_EXTRAIT_
■ ■ ■
Crédit photo Guillaume Le Nagard

Depuis la sortie des derniers décrets de la loi Fillon, les grandes entreprises ont eu le temps de négocier avec leurs partenaires sociaux des dispositifs de retraites de plus en plus complets, mais lisibles pour les salariés, et répondant à des stratégies de financement précises. Quelques grosses PME adoptent une démarche «responsable» sur la retraite.

Tout le monde va cotiser un peu plus pour préparer sa retraite. Chez Eternit, c'est décidé depuis mars 2006 : l'employeur et les salariés du siège et des quatre usines ont ouvert un contrat d'assurance collectif (régime à prestations définies) à la CNP. Cette PME de 550 personnes est une sorte de prototype en matière d'épargne retraite (lire p. 30).

Les entreprises de cette taille sont encore rarissimes à se pencher sur le dossier. En l'occurrence, selon les spécialistes bancaires du marché des retraites, Eternit a pris au moins cinq ans d'avance dans ce domaine. Et ce, avec une population qui affiche une moyenne d'âge de 38 ans, et en choisissant la solution du régime obligatoire pour tous, plutôt que celle de l'épargne salariale, a priori moins contraignante pour l'employeur.

De grandes entreprises convaincues

Du côté des plus grandes entreprises, on est en général déjà convaincu et équipé. Le mouvement est devenu général après la réforme Fillon de 2003 sur les retraites, qui aura, à tout le moins, eu des vertus pédagogiques. Et chacune de se pencher en particulier sur le plan d'épargne retraite collectif (Perco), créé par cette réforme. Tout le CAC 40 a désormais le sien ou est en passe de le signer. Total, L'Oréal, Sanofi-Synthelabo, Axa, Coca-Cola étaient parmi les premières. BNP-Paribas a rapidement suivi, Thalès devrait aboutir d'ici à la fin de l'année, des discussions sont entamées chez Renault...
■ ■ ■
_CONSIGNES DE L'EXERCICE_
1 > Extrayez sans rien modifier, dans l'extrait sur l'épargne retraite, le passage qui va de « Les entreprises de » jusqu'à « contraignante pour l'employeur. ».
2 > Mettez à jour les lignes des enregistrements qui vont de celle contenant « This screenshot has height=359, width=622. » jusqu'à celle contenant « tap(1630, 228) » en remplaçant « Screen dimensions » par « Screen size ». Ne modifiez rien d'autre et ne renvoyez que ces lignes.
L'extrait et les enregistrements qui suivent sont des documents sans rapport entre eux.
■ ■ ■
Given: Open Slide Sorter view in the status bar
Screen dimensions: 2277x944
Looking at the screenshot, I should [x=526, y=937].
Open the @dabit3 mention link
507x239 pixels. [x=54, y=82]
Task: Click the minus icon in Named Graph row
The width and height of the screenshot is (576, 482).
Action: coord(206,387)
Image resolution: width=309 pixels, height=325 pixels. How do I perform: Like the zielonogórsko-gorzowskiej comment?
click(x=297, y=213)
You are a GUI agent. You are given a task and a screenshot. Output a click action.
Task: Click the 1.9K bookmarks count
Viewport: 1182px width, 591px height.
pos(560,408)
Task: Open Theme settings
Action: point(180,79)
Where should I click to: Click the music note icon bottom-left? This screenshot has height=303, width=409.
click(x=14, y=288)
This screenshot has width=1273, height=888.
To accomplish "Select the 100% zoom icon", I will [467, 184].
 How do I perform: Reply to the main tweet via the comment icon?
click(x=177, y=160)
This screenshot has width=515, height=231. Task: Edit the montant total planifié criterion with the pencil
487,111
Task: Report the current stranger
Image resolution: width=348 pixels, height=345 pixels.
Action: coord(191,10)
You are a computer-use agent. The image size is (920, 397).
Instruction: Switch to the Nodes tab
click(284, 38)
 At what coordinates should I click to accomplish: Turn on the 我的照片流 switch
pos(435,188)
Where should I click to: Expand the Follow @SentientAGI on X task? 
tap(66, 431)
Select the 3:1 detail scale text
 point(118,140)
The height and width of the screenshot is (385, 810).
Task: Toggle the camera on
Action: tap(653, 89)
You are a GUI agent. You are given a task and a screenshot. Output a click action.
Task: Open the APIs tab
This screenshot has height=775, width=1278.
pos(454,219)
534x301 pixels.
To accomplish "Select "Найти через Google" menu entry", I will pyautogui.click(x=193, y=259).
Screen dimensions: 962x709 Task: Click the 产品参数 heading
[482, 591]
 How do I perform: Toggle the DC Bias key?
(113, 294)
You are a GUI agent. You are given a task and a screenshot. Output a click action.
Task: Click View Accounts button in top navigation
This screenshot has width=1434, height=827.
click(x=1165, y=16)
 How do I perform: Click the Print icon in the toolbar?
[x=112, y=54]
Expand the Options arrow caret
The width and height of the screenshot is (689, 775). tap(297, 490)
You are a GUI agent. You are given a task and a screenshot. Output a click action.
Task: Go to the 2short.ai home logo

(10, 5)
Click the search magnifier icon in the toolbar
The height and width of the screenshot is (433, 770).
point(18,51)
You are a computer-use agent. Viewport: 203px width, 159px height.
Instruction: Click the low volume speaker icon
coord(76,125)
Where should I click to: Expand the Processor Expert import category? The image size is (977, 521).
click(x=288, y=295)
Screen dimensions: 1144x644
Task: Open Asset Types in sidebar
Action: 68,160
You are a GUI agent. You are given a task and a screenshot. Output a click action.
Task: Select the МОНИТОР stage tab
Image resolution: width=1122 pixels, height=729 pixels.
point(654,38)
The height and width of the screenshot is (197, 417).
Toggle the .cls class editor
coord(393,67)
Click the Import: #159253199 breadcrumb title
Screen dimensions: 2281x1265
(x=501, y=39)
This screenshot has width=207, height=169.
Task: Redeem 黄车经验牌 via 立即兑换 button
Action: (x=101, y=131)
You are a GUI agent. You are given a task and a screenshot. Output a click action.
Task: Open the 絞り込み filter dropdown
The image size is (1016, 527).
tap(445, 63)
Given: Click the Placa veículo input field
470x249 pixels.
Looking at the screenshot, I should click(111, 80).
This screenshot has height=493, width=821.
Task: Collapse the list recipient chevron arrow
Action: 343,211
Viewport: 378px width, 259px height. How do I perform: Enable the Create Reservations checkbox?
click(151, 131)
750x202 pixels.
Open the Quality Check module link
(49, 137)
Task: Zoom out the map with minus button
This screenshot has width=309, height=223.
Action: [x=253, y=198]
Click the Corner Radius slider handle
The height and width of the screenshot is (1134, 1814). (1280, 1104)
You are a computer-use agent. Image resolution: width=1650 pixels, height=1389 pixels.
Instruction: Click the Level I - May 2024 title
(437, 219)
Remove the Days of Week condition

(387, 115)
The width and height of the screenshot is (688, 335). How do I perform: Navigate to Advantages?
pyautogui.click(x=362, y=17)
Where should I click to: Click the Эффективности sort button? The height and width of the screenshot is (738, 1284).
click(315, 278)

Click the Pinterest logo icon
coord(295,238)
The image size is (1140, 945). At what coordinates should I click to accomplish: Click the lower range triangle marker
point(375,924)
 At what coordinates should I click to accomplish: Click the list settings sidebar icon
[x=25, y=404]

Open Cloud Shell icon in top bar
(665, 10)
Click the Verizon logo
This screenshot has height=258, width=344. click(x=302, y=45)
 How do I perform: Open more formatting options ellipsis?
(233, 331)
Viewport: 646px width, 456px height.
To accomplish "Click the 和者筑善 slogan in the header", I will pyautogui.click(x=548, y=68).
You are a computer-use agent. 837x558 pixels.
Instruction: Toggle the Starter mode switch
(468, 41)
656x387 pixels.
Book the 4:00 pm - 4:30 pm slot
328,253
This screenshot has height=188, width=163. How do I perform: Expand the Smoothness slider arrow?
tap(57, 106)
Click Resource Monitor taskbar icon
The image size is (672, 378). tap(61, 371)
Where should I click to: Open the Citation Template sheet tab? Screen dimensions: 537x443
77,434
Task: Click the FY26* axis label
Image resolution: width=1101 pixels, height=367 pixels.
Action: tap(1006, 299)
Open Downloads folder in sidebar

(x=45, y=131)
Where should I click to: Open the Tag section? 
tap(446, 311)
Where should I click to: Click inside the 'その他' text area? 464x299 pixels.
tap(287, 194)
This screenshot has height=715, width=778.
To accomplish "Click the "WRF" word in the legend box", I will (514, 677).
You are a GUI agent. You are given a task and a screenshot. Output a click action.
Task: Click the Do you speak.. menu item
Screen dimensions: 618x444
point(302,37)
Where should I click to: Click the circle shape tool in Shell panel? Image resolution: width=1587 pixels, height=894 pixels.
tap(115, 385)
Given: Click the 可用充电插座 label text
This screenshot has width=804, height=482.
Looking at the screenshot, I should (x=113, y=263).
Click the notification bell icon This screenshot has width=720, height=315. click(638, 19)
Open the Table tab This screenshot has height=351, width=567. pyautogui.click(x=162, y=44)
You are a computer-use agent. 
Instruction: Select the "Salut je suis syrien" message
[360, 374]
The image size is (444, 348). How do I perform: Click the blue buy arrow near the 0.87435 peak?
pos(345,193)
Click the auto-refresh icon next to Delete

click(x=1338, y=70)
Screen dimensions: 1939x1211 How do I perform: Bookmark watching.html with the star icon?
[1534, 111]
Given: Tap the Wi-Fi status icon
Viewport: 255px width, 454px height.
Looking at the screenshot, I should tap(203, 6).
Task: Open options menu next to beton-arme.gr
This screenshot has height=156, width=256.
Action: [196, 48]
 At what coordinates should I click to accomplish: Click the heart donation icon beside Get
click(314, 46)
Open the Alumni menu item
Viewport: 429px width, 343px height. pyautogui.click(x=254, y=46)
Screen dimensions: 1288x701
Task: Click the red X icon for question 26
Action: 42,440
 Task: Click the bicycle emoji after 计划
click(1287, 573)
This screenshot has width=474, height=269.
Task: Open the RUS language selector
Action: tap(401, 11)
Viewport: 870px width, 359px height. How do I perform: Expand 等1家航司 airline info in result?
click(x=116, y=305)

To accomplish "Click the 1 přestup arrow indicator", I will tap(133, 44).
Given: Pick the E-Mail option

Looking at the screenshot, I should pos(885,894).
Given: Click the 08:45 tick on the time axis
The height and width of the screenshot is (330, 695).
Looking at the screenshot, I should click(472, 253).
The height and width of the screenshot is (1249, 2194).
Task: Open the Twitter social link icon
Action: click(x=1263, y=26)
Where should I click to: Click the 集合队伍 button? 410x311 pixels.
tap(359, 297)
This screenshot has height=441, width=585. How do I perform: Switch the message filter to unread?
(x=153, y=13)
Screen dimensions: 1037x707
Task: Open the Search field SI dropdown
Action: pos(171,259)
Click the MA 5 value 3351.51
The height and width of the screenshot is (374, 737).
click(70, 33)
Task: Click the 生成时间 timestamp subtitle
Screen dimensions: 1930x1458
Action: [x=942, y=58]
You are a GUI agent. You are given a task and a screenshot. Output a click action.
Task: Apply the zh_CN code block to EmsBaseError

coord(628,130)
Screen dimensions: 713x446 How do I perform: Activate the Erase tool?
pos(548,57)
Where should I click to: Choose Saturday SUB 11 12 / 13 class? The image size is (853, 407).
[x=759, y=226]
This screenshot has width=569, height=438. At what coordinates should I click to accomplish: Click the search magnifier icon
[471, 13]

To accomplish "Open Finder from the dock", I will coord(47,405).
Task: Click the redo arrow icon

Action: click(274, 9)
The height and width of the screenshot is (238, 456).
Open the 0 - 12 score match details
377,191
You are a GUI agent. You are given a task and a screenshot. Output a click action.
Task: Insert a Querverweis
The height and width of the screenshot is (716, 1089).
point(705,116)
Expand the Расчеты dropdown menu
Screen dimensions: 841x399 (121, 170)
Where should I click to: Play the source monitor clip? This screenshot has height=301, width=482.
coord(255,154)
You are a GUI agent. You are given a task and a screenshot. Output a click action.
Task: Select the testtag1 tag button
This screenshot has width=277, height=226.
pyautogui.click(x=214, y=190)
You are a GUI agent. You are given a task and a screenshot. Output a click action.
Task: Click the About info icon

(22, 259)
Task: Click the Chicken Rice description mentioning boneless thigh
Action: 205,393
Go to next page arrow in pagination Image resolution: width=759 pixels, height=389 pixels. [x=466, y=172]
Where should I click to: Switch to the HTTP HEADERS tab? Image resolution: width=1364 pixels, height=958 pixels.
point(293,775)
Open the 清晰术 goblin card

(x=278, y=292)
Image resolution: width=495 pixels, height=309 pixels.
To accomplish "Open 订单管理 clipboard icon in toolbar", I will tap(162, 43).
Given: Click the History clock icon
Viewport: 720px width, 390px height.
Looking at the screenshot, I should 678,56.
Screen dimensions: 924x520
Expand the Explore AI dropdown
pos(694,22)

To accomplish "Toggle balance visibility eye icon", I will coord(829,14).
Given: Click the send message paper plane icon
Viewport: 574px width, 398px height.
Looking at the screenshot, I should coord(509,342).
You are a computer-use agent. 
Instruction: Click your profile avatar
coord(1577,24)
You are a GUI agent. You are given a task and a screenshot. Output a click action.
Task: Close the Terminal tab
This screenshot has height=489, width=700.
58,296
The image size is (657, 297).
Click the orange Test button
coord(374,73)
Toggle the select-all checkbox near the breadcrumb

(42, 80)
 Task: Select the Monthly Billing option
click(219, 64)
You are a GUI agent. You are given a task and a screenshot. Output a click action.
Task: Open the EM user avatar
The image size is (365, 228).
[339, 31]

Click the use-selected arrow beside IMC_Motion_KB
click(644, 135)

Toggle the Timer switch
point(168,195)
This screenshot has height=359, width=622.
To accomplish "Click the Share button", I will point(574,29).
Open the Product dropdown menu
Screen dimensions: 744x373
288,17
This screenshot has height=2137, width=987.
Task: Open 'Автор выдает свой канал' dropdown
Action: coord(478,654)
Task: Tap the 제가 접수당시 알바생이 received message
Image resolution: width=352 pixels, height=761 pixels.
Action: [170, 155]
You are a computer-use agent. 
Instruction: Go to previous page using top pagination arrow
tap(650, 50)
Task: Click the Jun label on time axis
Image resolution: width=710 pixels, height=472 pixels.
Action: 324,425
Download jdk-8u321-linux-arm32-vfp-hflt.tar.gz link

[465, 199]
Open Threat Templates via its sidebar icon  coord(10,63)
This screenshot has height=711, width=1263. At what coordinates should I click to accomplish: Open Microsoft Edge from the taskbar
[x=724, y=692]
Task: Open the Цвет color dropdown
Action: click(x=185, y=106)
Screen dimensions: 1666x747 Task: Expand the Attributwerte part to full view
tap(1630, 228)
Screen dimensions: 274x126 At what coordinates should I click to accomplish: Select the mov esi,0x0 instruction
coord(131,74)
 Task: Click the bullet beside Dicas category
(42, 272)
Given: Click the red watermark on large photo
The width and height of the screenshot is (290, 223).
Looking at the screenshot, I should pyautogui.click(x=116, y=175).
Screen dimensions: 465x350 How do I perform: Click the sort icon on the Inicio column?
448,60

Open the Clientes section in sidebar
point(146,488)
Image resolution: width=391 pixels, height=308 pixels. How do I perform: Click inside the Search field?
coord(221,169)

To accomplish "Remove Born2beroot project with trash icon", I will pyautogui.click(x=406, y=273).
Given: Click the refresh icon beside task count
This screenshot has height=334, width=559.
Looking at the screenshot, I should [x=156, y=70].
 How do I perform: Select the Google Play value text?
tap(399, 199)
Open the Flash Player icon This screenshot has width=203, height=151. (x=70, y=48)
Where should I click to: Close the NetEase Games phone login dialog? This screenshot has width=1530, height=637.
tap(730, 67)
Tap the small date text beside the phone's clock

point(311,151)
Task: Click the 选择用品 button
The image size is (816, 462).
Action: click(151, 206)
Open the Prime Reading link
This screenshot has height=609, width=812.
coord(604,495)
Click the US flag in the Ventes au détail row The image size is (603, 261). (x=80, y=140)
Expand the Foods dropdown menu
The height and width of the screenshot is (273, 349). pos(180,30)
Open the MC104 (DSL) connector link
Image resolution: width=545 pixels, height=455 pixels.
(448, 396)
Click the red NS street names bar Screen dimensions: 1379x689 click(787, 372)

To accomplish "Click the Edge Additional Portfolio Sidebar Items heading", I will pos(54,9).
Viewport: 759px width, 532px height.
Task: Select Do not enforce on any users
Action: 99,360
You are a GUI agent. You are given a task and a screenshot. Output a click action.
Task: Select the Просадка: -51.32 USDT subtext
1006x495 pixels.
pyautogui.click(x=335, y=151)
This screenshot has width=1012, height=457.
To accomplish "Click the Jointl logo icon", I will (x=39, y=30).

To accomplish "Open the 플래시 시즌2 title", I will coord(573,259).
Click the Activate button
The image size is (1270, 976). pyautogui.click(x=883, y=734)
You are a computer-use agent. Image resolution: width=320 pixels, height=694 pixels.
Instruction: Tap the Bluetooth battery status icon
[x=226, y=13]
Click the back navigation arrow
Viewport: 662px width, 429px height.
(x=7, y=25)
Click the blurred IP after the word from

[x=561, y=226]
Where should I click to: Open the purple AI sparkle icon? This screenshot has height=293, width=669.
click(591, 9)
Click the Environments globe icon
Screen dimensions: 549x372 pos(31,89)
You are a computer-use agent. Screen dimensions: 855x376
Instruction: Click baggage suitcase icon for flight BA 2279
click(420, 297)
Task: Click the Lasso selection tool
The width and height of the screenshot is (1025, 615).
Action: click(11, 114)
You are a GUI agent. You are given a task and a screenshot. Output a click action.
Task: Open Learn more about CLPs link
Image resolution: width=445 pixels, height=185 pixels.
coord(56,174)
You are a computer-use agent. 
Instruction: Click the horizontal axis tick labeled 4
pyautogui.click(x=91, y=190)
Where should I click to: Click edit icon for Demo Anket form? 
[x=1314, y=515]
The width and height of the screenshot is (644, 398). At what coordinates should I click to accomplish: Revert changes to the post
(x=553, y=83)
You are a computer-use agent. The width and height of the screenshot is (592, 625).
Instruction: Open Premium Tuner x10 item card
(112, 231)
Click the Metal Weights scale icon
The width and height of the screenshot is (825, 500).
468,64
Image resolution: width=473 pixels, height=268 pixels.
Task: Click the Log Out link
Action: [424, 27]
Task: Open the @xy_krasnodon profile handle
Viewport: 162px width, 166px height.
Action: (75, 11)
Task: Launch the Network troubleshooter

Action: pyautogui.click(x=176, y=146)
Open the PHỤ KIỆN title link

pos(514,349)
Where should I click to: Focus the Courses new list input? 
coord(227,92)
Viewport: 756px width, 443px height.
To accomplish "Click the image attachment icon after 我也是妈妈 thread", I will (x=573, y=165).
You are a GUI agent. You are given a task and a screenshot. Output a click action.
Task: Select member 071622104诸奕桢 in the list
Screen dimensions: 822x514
■ ■ ■
_RÉPONSES COMPLÈTES_
1 >
Les entreprises de cette taille sont encore rarissimes à se pencher sur le dossier. En l'occurrence, selon les spécialistes bancaires du marché des retraites, Eternit a pris au moins cinq ans d'avance dans ce domaine. Et ce, avec une population qui affiche une moyenne d'âge de 38 ans, et en choisissant la solution du régime obligatoire pour tous, plutôt que celle de l'épargne salariale, a priori moins contraignante pour l'employeur.

2 >
This screenshot has height=359, width=622.
To accomplish "Click the Share button", I will point(574,29).
Open the Product dropdown menu
Screen size: 744x373
288,17
This screenshot has height=2137, width=987.
Task: Open 'Автор выдает свой канал' dropdown
Action: coord(478,654)
Task: Tap the 제가 접수당시 알바생이 received message
Image resolution: width=352 pixels, height=761 pixels.
Action: [170, 155]
You are a computer-use agent. 
Instruction: Go to previous page using top pagination arrow
tap(650, 50)
Task: Click the Jun label on time axis
Image resolution: width=710 pixels, height=472 pixels.
Action: 324,425
Download jdk-8u321-linux-arm32-vfp-hflt.tar.gz link

[465, 199]
Open Threat Templates via its sidebar icon  coord(10,63)
This screenshot has height=711, width=1263. At what coordinates should I click to accomplish: Open Microsoft Edge from the taskbar
[x=724, y=692]
Task: Open the Цвет color dropdown
Action: click(x=185, y=106)
Screen size: 1666x747 Task: Expand the Attributwerte part to full view
tap(1630, 228)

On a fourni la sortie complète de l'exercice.